During the event of an emergency, all phones begin recording from every student in the school. After an anomaly is detected in the audio, the data is sent to our proprietary algorithm, updating the shooter location on the easy-to-read map on your screen.
A single point representing shooter location is displayed on an intuitive, easy-to-use map, giving the user information where they are relative to the shooter. With this information, it allows them to make a decision of the best course of action, filling the gap in knowledge during this critical event.
How We Built It
Our app is built with React Native on the frontend, with a FastAPI RESTful API with an Uvicorn ASGI server implementation. We designed an end-to-end data acquisition, processing, and inference framework powered by mathematical modeling and spatial audio features.
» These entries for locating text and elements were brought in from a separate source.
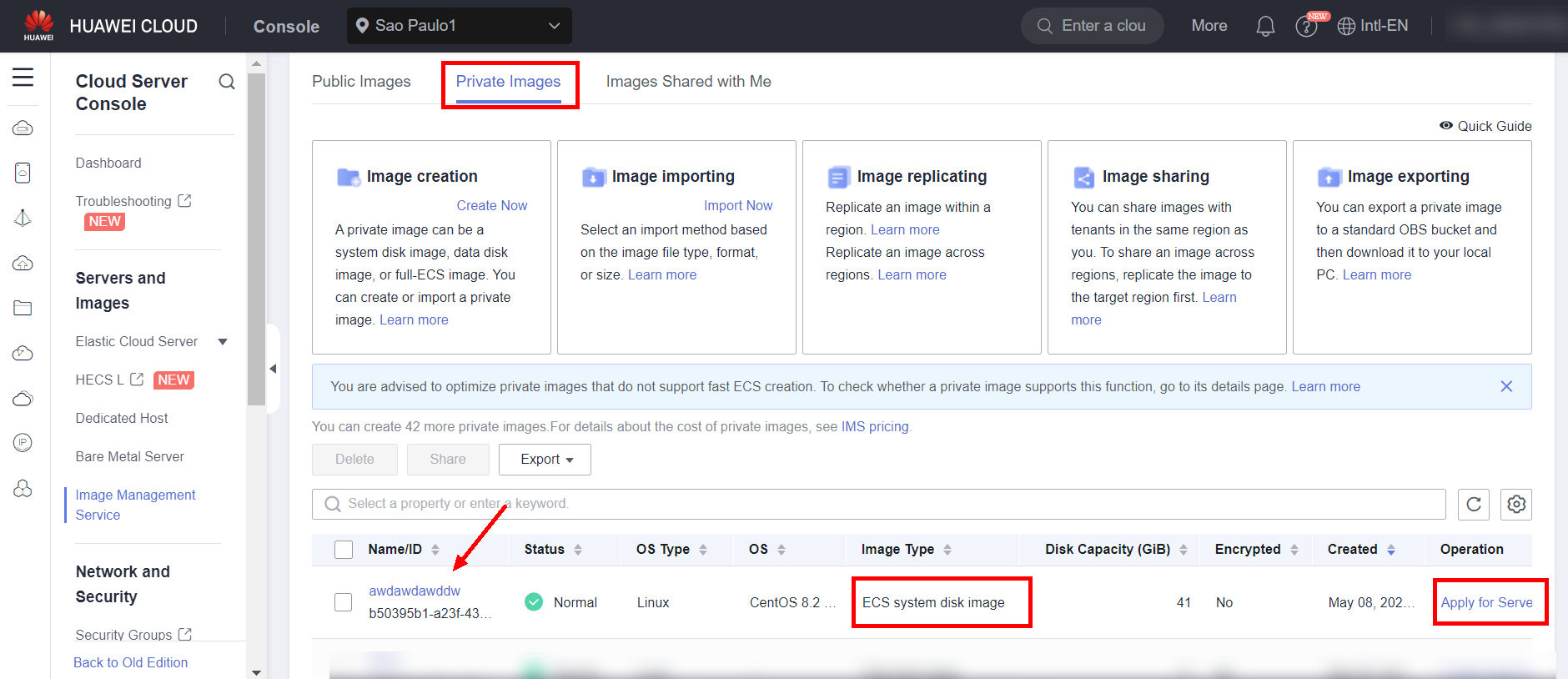Click Apply for Server operation link

point(1486,602)
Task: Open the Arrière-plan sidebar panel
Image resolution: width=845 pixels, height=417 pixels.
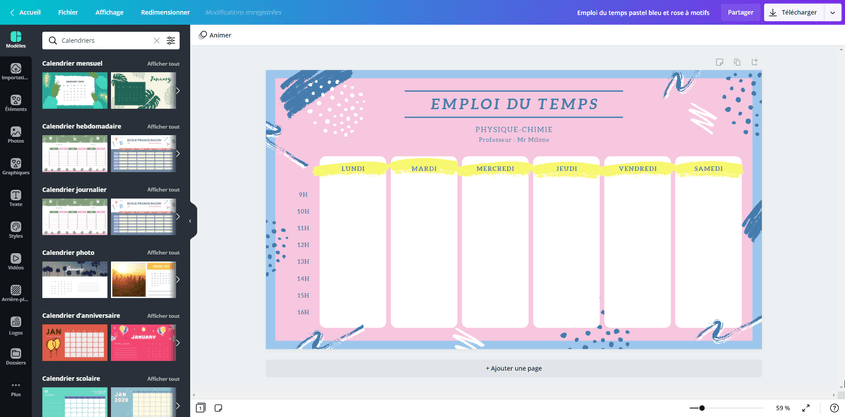Action: pyautogui.click(x=15, y=292)
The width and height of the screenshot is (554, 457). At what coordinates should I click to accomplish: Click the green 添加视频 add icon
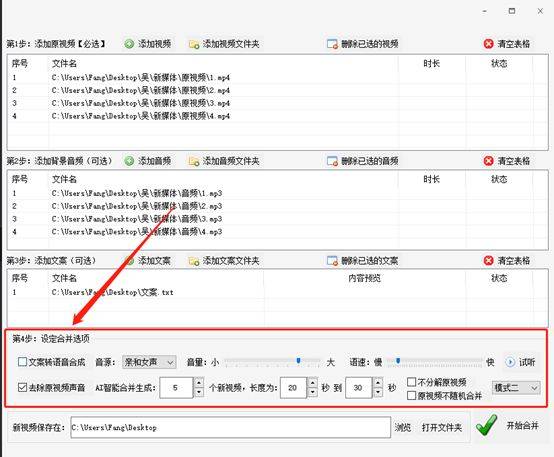129,44
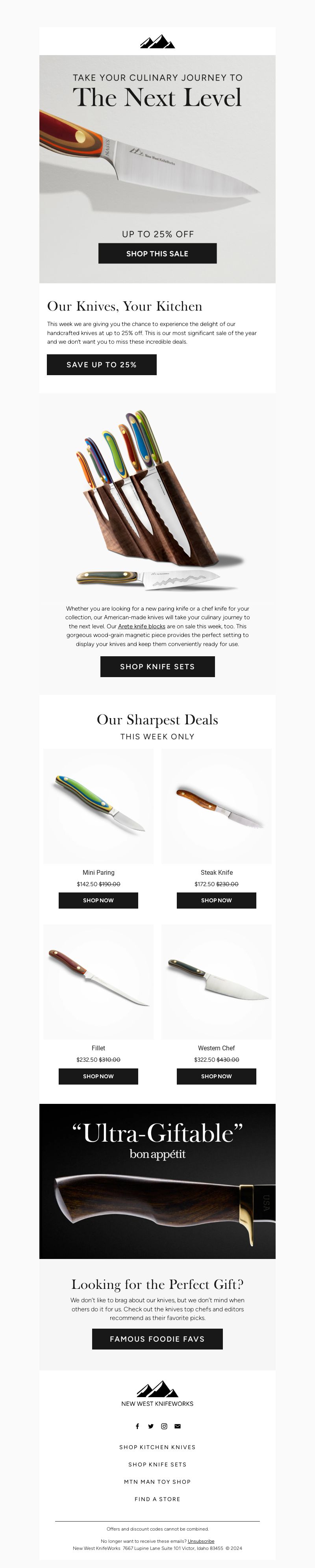Click the New West KnifeWorks footer logo

[157, 1393]
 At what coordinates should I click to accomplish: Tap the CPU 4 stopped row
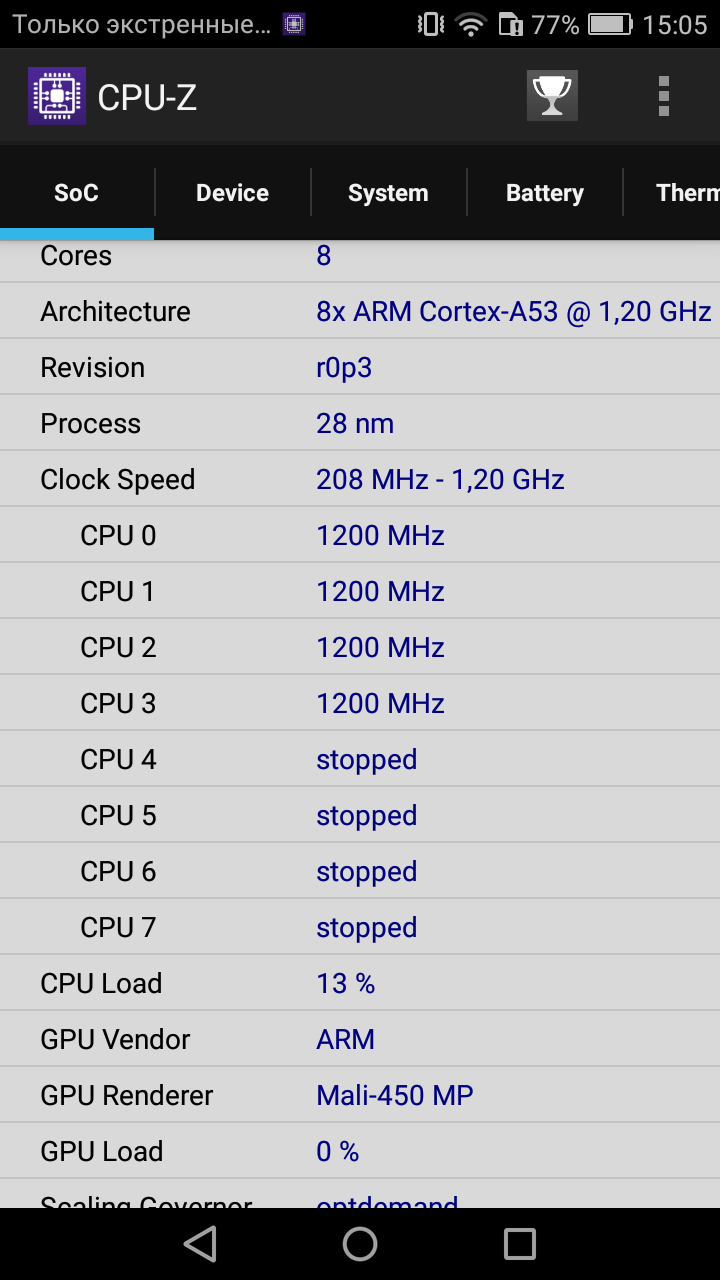[360, 759]
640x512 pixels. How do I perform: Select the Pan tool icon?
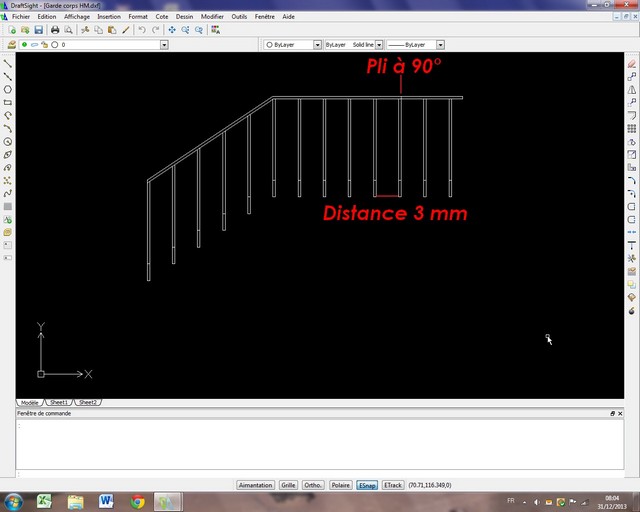pyautogui.click(x=172, y=30)
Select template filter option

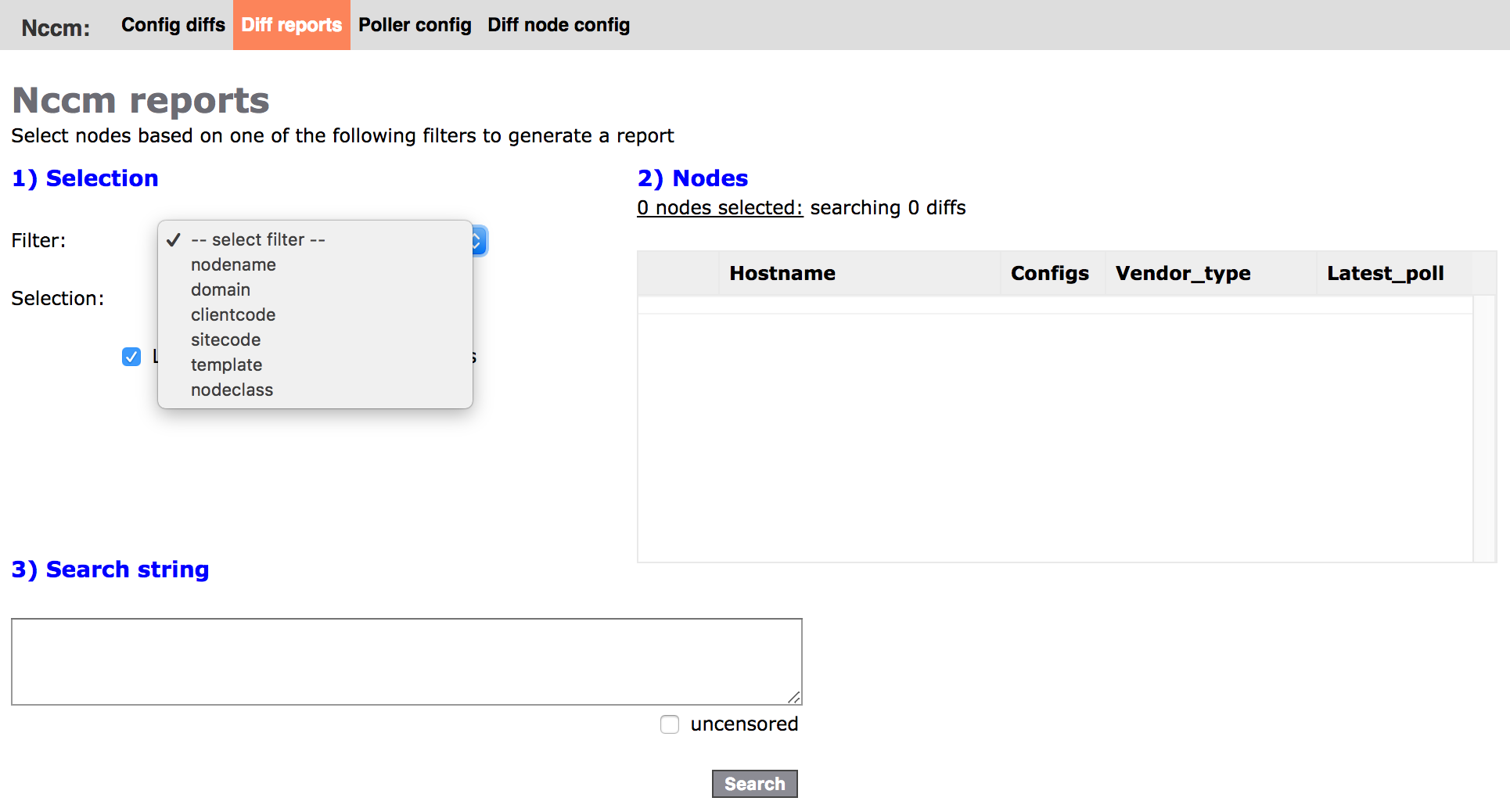coord(226,365)
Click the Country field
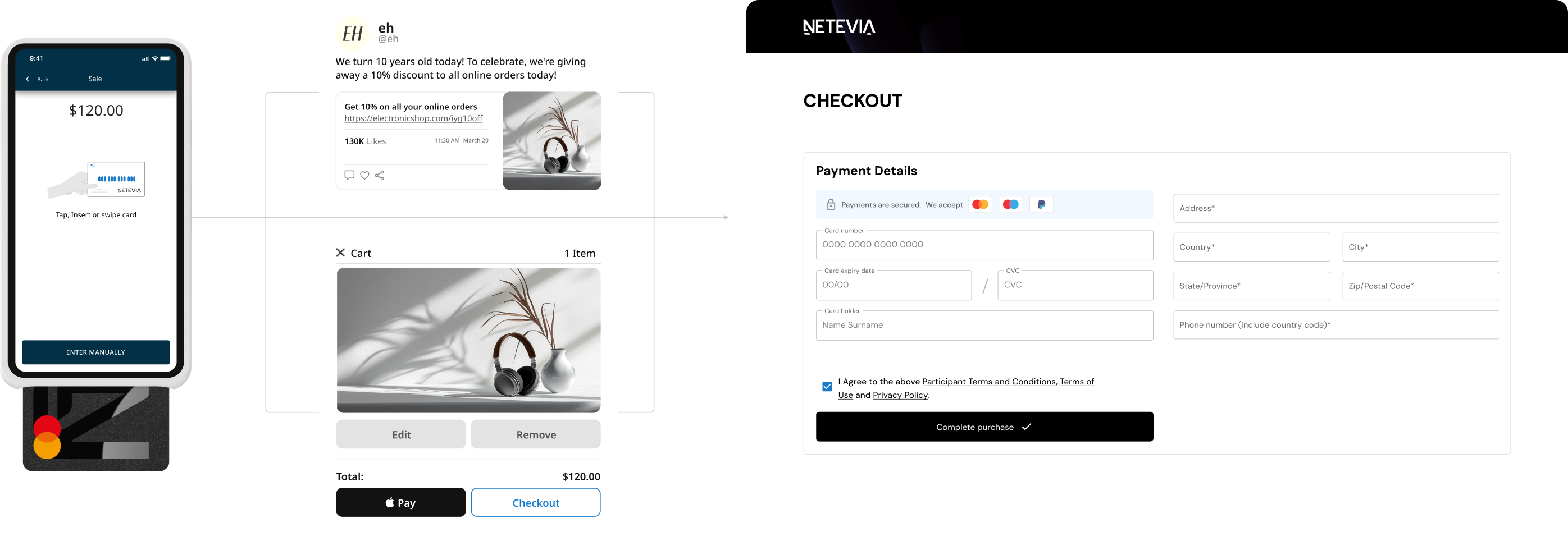The height and width of the screenshot is (550, 1568). pyautogui.click(x=1251, y=247)
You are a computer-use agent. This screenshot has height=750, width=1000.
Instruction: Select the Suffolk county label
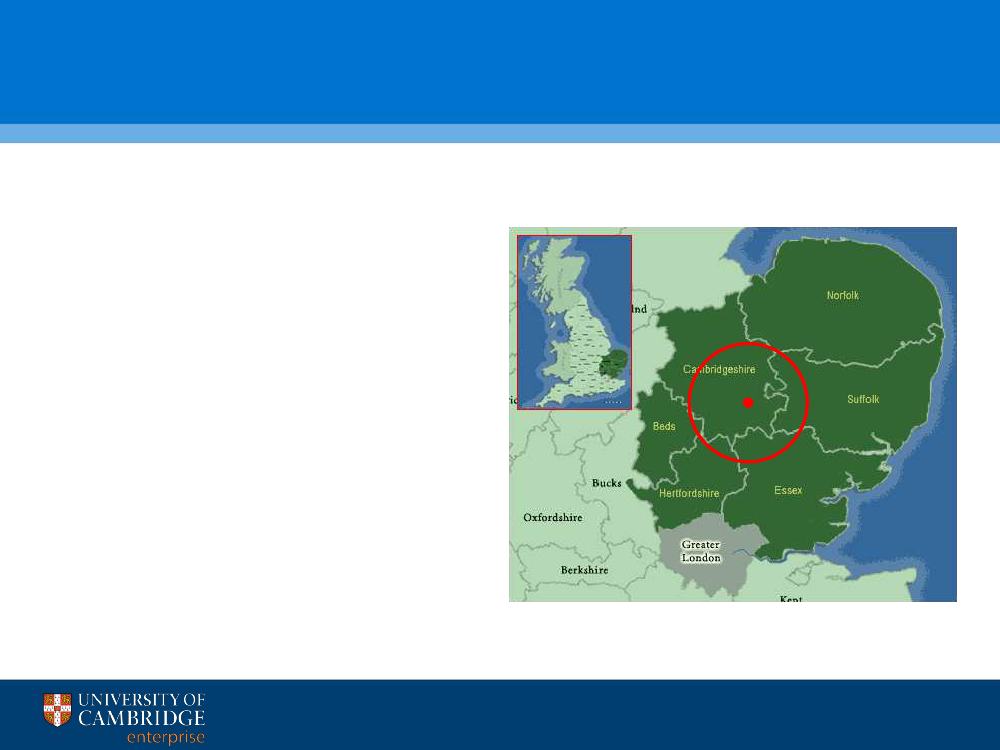tap(863, 399)
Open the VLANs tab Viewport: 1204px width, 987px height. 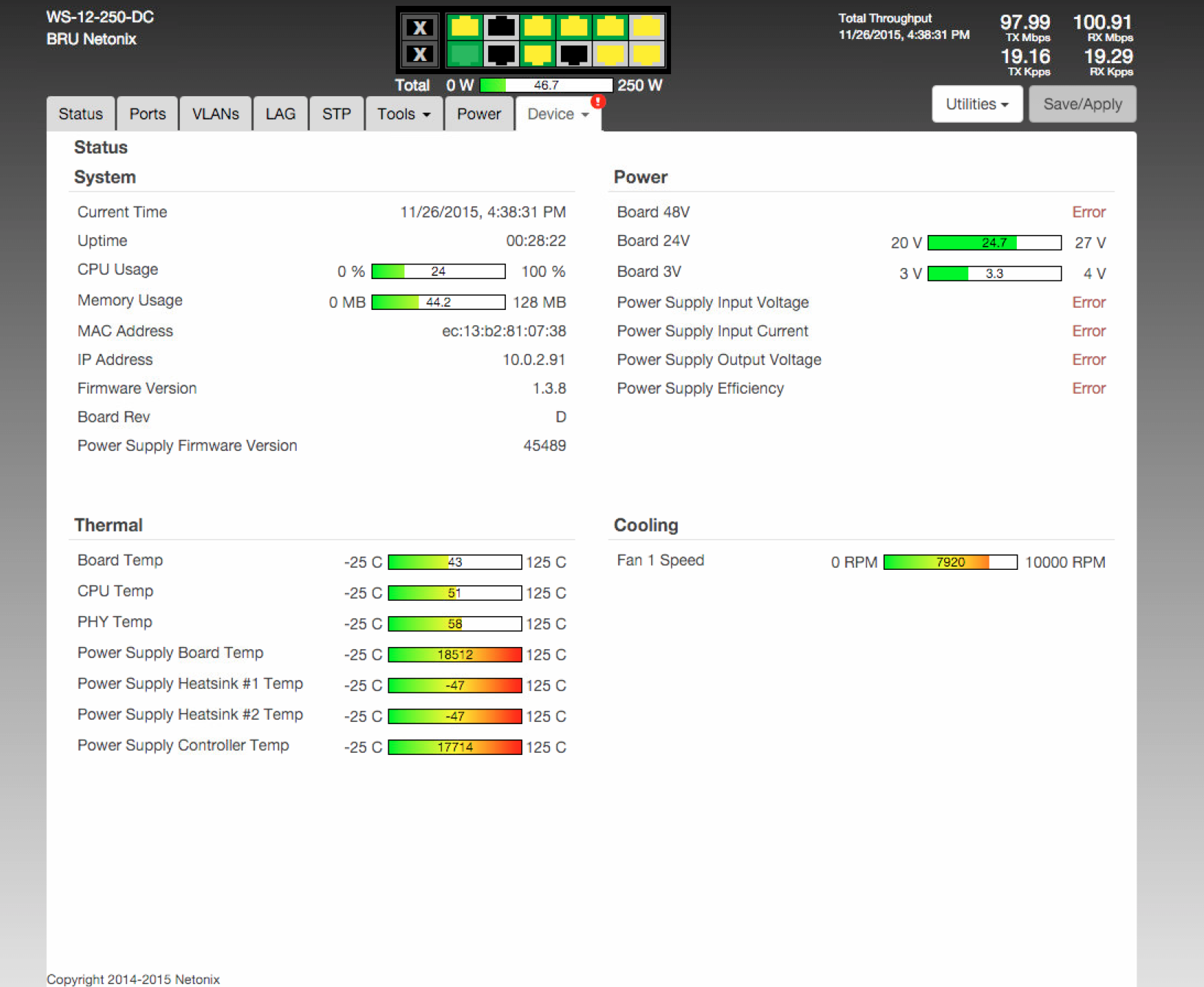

After an emergency is triggered, the app’s frontend enters anomaly-detection mode, listening for gunshots in real-time. After a statistically significant anomaly is detected using local maxima and neighborhood region analysis, we forward anomalous audio clips to the backend, marking the first step in our data pipeline.
This is how we detect the shooter’s location: our model first segments students in different spatial groups, then considers the inputted audio data from each individual phone. We account for real life situations where phones may be in different conditions such as in pockets, backpacks, out in the open, or with loud background noise. Then, our model filters through this noisy data to detect anomalies, and identifies audio samples with the highest signals. We then generate a probability density function using a spatial mathematical approach to pinpoint the location of the shooter. We’ve experimented with different weightings and scaling factors, and generated over 250 simulations to optimize our model.
Challenges
In our workflow, it was challenging to ensure that asynchronous functions were called at proper moments and data was received correctly. Another barrier we experienced is a lack of data on gunshot audio; in particular, an ideal scenario involves multi-perspective data from random points within a ~300 meter radius of a gunshot. We decided to simulate realistic data, pulling from mathematical insights on sound decay rates with respect to relative distance, while accounting for background noise and phone placement. Finally, we encountered errors when integrating the predictive model into the backend infrastructure.
Accomplishments
We engineered a real-time data tracking system to identify the location of a live shooter with extreme precision (radius of error consistently less than 3-5 meters relative to a ~300 meter long school). We optimized the model with over 250 simulated events, and created algorithm for audio anomaly detection and distance calculation with signal processing
What we learned
Throughout the course of this project, we learned to navigate constraints, such as limited data sourcing and computational resources for signal processing, and develop a system capable of effectively responding to reported incidents. We sharpened our research and experimentation skills, reinforcing important functionalities such as data privacy, algorithm accuracy, and noticing along the way the many interdisciplinary connections in software. Finally, our findings motivated a deep societal connection, underscoring the necessity of ethical considerations and ongoing refinement to In The Know in future use cases.
Whats next
We’ll onboard schools in the Parkland, Florida area from March to June 2024. This will help us establish and strengthen partnerships with select schools at a premium rate. We hope to provide protection and safety to communities scarred from the Stoneman Douglas massacre. Afterwards, we intend to scale and expand to other districts. With our local schools and expanded ones, we’ll continue to build a network of protection against gun violence. Finally, we hope to establish government partnerships and create national programs to help maximize impact.
Ethics
Every student deserves the right to a safe education. In the United States, gun violence has made this nearly impossible, with more than 360,000 students having experienced gun violence at school since Columbine (Cox et al. 2024). In The Know is designed to return power to students and teachers, helping them finally feel safe again at school.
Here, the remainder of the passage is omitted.